■ **Work request**
What is the number of lines in the data that hold the string "Move"? Reply with that number only.

--- Stored data Enclosed Below ---

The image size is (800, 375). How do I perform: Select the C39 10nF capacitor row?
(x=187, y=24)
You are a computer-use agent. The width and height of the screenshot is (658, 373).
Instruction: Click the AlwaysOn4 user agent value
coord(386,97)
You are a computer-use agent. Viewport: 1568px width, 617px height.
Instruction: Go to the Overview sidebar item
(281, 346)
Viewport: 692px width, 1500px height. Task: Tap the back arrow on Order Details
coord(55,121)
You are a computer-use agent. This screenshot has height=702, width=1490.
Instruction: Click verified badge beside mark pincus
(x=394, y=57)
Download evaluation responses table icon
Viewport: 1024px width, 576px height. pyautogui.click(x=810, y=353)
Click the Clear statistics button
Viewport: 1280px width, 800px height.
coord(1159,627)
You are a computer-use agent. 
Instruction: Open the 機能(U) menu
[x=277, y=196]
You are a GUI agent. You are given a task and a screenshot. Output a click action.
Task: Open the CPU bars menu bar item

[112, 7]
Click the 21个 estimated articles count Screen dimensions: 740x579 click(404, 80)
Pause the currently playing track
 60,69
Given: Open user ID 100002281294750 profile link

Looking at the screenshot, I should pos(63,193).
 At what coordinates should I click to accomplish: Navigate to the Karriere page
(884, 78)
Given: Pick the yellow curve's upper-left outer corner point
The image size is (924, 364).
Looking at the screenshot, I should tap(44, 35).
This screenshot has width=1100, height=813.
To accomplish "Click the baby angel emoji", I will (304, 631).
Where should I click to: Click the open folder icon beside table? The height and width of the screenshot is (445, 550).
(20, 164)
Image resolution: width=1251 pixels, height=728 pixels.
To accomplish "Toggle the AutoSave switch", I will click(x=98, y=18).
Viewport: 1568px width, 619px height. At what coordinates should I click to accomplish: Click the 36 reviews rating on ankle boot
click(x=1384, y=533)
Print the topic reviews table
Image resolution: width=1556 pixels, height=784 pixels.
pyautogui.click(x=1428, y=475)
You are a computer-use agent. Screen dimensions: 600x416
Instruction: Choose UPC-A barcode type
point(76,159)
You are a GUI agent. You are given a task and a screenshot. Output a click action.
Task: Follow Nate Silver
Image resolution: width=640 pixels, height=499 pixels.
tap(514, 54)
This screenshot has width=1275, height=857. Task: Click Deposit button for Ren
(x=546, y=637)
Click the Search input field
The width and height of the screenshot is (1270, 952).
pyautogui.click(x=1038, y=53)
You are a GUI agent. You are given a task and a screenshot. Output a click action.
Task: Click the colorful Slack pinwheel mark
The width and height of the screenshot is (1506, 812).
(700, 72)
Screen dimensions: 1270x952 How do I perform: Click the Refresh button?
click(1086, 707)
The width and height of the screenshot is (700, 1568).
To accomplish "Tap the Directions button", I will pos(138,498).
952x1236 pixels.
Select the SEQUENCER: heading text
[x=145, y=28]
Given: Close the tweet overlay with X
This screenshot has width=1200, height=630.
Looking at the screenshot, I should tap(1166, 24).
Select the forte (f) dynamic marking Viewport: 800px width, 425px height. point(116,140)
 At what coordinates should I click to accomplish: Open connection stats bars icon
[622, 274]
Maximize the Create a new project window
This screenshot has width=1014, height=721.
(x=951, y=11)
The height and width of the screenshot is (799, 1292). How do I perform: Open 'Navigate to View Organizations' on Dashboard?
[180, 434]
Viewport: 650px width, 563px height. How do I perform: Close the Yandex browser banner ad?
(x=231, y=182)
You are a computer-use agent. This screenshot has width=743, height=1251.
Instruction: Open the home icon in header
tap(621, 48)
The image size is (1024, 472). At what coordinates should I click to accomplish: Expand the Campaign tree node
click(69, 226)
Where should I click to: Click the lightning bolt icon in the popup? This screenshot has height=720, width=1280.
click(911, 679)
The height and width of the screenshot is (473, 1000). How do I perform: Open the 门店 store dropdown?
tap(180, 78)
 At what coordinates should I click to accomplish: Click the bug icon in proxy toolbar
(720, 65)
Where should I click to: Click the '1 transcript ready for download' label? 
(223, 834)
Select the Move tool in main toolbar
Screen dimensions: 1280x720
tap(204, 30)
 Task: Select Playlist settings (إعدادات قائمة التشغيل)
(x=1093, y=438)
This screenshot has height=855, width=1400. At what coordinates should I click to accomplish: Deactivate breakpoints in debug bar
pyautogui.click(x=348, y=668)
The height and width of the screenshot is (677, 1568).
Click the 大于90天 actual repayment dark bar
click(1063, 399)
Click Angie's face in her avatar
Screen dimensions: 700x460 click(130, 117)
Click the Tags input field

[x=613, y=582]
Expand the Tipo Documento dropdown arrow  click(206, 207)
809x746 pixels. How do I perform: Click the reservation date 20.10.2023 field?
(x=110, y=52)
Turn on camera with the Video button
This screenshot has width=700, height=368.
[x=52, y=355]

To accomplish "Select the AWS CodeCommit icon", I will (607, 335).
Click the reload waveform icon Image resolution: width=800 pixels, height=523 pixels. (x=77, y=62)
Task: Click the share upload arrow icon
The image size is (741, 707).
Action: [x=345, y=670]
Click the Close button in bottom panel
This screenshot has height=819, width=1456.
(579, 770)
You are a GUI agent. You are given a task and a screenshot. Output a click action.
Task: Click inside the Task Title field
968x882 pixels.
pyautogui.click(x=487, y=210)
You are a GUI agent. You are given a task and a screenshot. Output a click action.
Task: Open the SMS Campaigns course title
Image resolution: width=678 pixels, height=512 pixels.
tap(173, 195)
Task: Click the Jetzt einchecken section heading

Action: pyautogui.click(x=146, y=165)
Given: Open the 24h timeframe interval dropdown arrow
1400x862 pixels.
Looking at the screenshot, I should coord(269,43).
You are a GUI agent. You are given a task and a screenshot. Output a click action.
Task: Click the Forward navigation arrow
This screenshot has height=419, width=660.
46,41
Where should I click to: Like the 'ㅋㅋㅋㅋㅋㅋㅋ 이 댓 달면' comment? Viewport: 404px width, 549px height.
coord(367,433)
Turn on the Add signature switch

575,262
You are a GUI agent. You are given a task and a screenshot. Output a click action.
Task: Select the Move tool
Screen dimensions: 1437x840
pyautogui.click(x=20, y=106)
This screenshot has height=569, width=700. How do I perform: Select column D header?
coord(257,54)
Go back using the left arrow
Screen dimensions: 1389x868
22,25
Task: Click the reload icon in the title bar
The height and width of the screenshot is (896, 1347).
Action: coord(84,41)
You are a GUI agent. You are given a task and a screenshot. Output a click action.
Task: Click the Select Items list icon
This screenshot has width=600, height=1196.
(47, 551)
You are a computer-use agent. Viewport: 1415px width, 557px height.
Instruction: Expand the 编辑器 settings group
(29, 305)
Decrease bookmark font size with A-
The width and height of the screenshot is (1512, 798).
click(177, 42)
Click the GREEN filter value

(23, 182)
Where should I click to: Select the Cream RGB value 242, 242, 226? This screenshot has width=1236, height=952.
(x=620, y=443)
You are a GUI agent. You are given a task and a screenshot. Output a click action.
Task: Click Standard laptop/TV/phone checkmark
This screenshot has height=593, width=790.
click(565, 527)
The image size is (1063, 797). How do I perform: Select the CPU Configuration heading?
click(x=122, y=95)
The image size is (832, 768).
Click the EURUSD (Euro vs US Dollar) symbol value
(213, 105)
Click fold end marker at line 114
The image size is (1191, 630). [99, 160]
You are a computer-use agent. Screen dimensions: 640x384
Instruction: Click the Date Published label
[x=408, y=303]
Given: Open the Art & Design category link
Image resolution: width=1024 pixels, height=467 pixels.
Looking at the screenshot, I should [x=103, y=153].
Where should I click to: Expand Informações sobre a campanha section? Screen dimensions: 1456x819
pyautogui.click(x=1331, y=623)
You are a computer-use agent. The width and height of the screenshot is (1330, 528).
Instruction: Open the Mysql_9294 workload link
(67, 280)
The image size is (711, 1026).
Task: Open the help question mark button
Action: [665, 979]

--- End of Enclosed Stored data ---

■ **Completed exercise**
2